We all know how black voters switched their allegiance from the Republican party — an allegiance created during Reconstruction — to the Democrat party, beginning during the Depression.  By the 1960s, even though the Democrat party was the party of slavery and Jim Crow, and even though more Democrats voted against the Civil Rights Act of 1964 than did Republicans, the fact that a Democrat president presided over its passage seemed to cement blacks permanently to the Democrat party.  That's why, for more than 50 years, blacks give around 90% of their votes to Democrat presidential candidates.

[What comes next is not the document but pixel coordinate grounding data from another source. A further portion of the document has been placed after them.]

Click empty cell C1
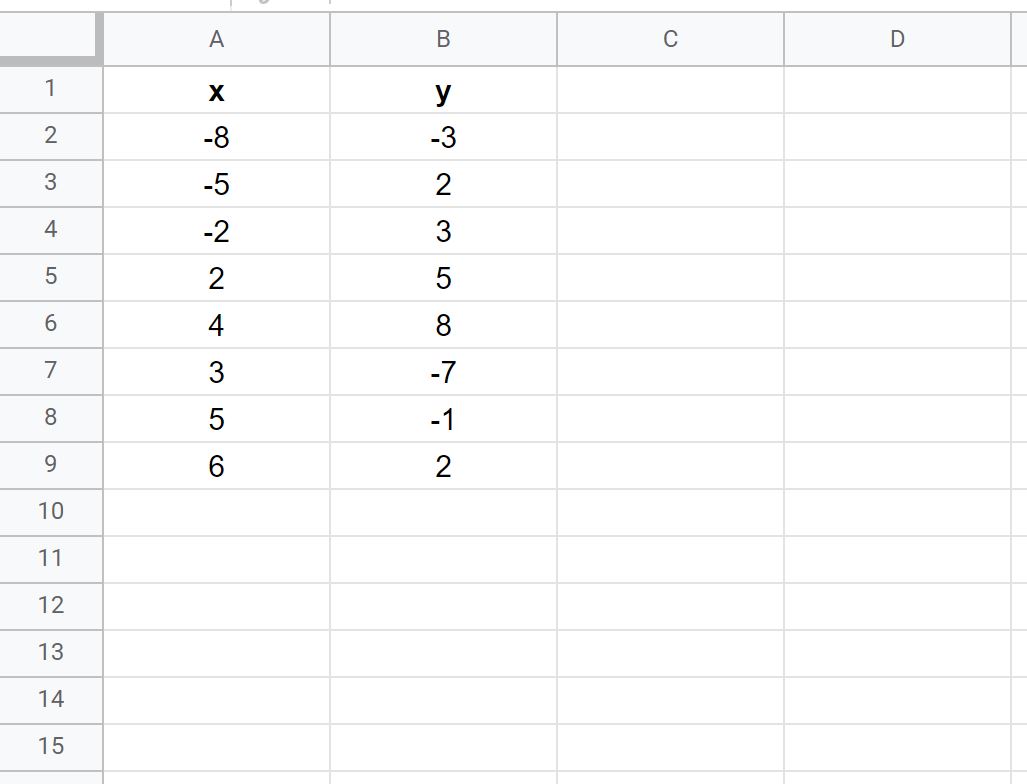 tap(670, 90)
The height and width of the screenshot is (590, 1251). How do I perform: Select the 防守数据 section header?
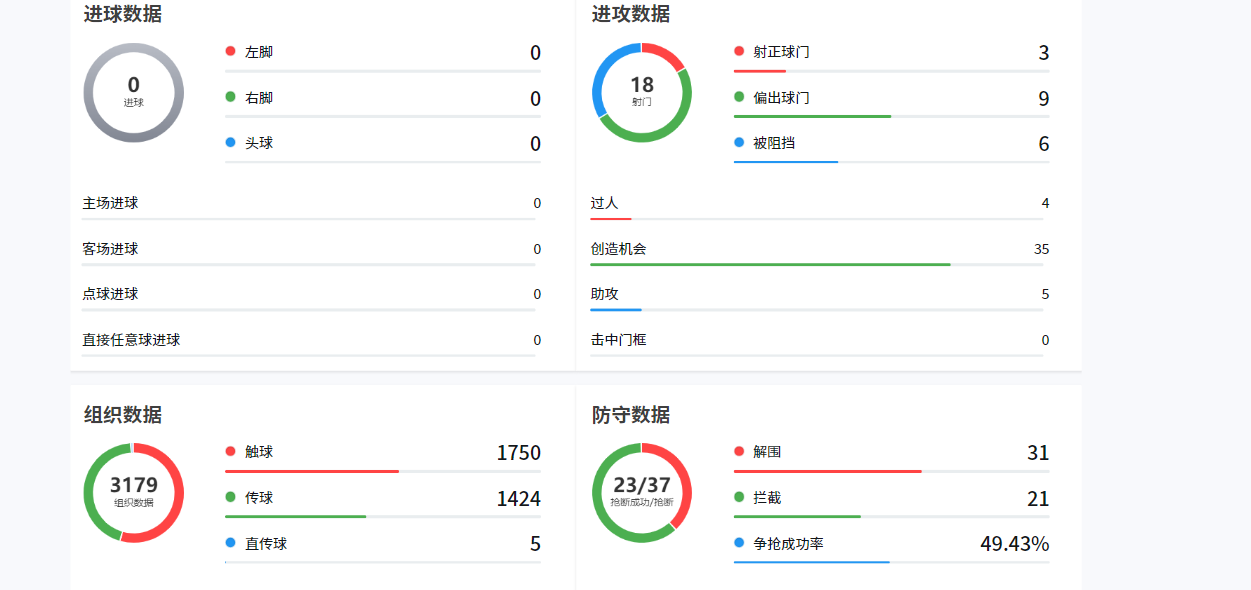631,413
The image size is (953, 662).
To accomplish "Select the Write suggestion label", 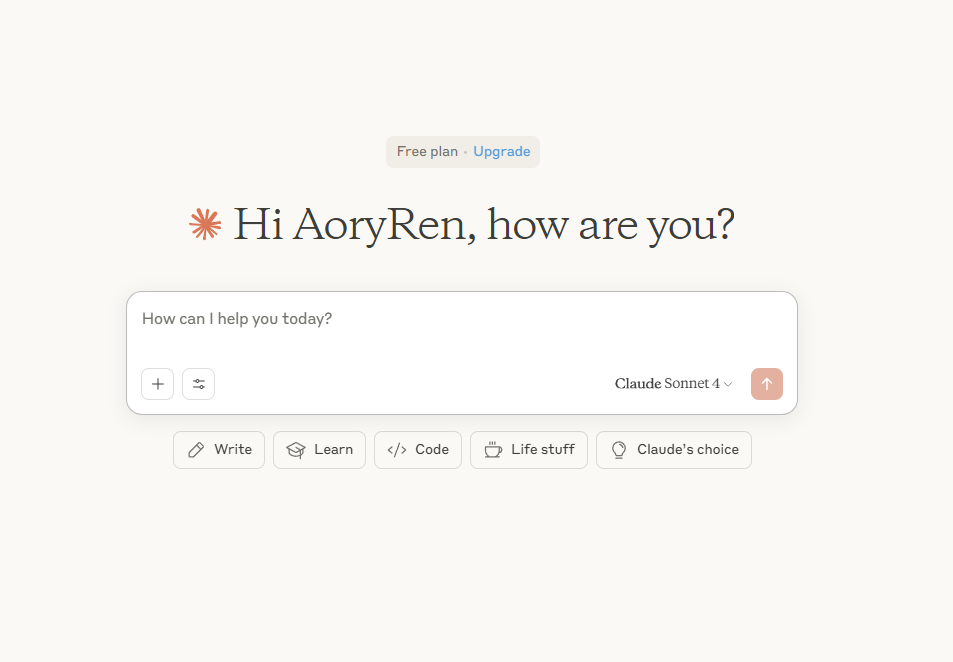I will click(x=233, y=450).
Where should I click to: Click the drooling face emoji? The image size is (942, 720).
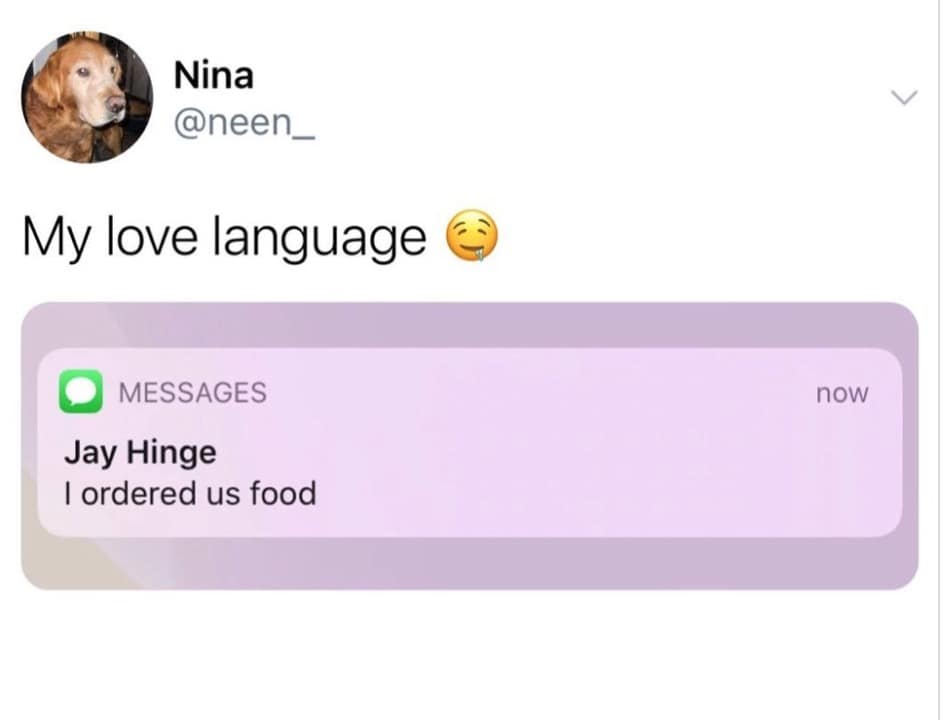472,236
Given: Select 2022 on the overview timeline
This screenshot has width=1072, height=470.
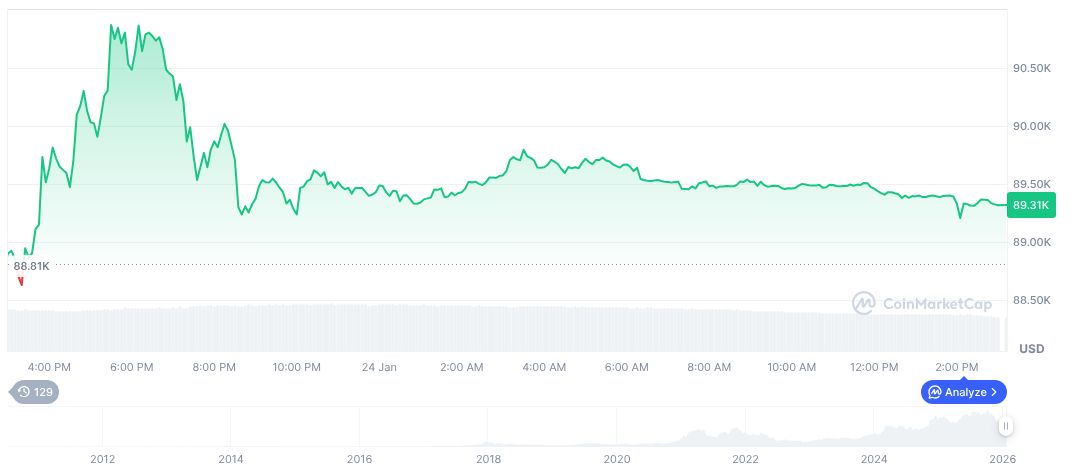Looking at the screenshot, I should tap(745, 459).
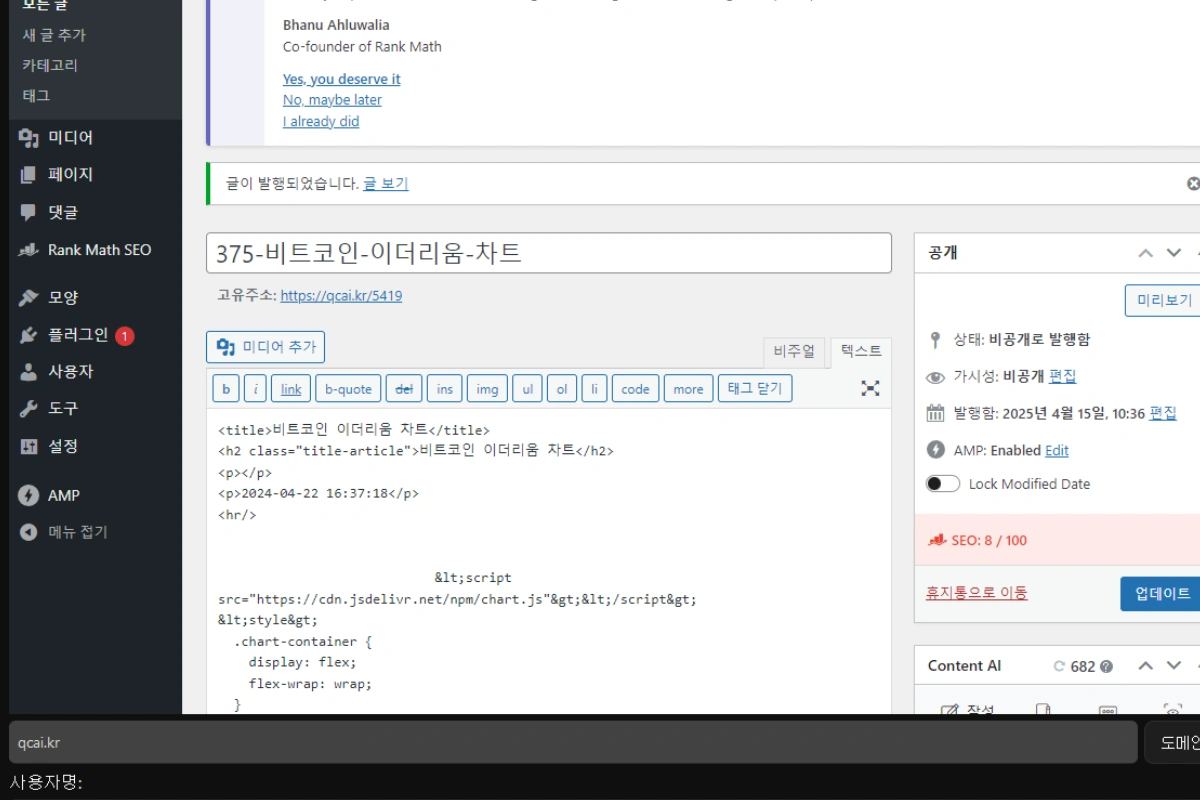This screenshot has height=800, width=1200.
Task: Open Rank Math SEO from the sidebar
Action: 99,249
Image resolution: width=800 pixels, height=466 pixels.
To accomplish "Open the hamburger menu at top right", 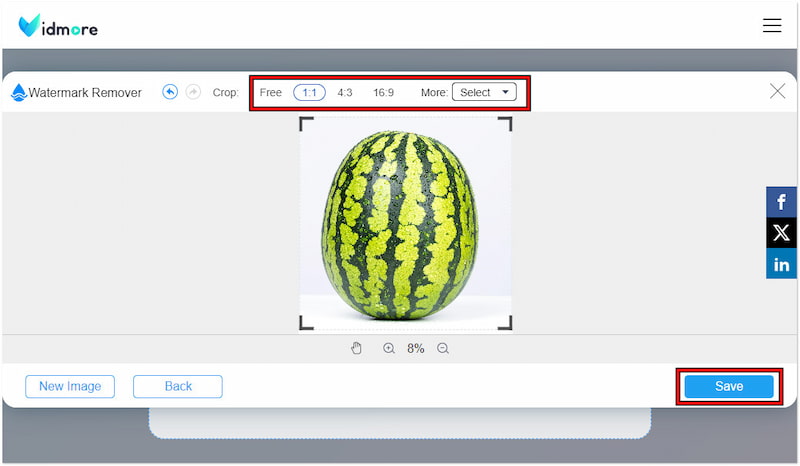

Democrat policies haven't been good for blacks.  Instead, Democrats have pushed welfare-based policies as a drug-dealer pushes heroin.  The user knows that the stuff is bad for him but just can't say no.  Regardless of the facts on the ground, though, the Democrats still consistently managed to convince American blacks that Republicans, the party of abolition and Reconstruction, were invariably the second coming of the KKK.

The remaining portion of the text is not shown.